[ESTRATTO SELEZIONATO]
Questa iniziativa ha lo scopo di avvicinare il mondo sociale e politico alla novità del Vangelo, da leggere appunto nel contesto socio-politico attuale. Vuole essere uno spazio intergenerazionale davvero aperto a tutti, in una conversazione altrettanto aperta sul Vangelo di Matteo 5.

La locandina

 

Resoconto dei precedenti incontri:




Cristiani perseguitati, l’8 giugno a Cremona serata di sensibilizzazione

“Cristiani perseguitati in Pakistan: l’indifferenza dell’Occidente”. Questo il titolo dell’incontro che si terrà giovedì 8 giugno, alle 21, presso l’Auditorium ACLI di via Cardinal Massaia 22, a Cremona. Si tratta di un incontro di riflessione, testimonianza e solidarietà sulla realtà della persecuzione religiosa nel mondo.

Riflettere, come Chiesa e come cittadini, sulla libertà religiosa, sul suo valore e sulle sue violazioni è lo scopo della serata. Il tema, di per sé attuale quanto vasto, sarà presentato con particolare riferimento alla discriminazione e alle sofferenze delle minoranze cristiane del Pakistan.

Tra i relatori, il prof. Shahid Mobeen, presidente dell’Associazione pakistani cristiani in Italia, porterà la testimonianza del martirio dei cristiani Pakistani di oggi. Da Asia Bibi, la giovane incarcerata nel 2009 e tuttora detenuta con accuse di blasfemia, a Shahbaz Bhatti, ex-ministro per le Minoranze, assassinato il 2 marzo 2011 a Islamabad, i cristiani perseguitati in Pakistan sono circa 4 milioni e rappresentano circa il 2% della popolazione. La loro situazione riflette quella di tante altre comunità cristiane nel mondo che, secondo stime, raggiunge un totale di circa 200 milioni di persone.

Voci del dataset
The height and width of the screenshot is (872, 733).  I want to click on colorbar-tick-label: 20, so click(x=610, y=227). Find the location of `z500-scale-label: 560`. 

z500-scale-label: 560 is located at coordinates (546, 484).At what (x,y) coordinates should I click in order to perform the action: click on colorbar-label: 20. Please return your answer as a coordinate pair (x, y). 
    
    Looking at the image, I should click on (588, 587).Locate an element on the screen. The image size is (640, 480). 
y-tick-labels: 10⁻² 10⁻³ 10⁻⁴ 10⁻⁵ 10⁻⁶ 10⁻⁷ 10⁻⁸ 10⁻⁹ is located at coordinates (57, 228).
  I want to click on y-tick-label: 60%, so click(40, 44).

[IL TUO COMPITO] Riscrivi la parte dell'estratto sui cristiani perseguitati che inizia con le parole "Cristiani perseguitati, l’8" e termina con "cristiane del Pakistan.", mettendo "libertà di culto" al posto di "libertà religiosa".

[SOLUZIONE DEL PROBLEMA]
Cristiani perseguitati, l’8 giugno a Cremona serata di sensibilizzazione

“Cristiani perseguitati in Pakistan: l’indifferenza dell’Occidente”. Questo il titolo dell’incontro che si terrà giovedì 8 giugno, alle 21, presso l’Auditorium ACLI di via Cardinal Massaia 22, a Cremona. Si tratta di un incontro di riflessione, testimonianza e solidarietà sulla realtà della persecuzione religiosa nel mondo.

Riflettere, come Chiesa e come cittadini, sulla libertà di culto, sul suo valore e sulle sue violazioni è lo scopo della serata. Il tema, di per sé attuale quanto vasto, sarà presentato con particolare riferimento alla discriminazione e alle sofferenze delle minoranze cristiane del Pakistan.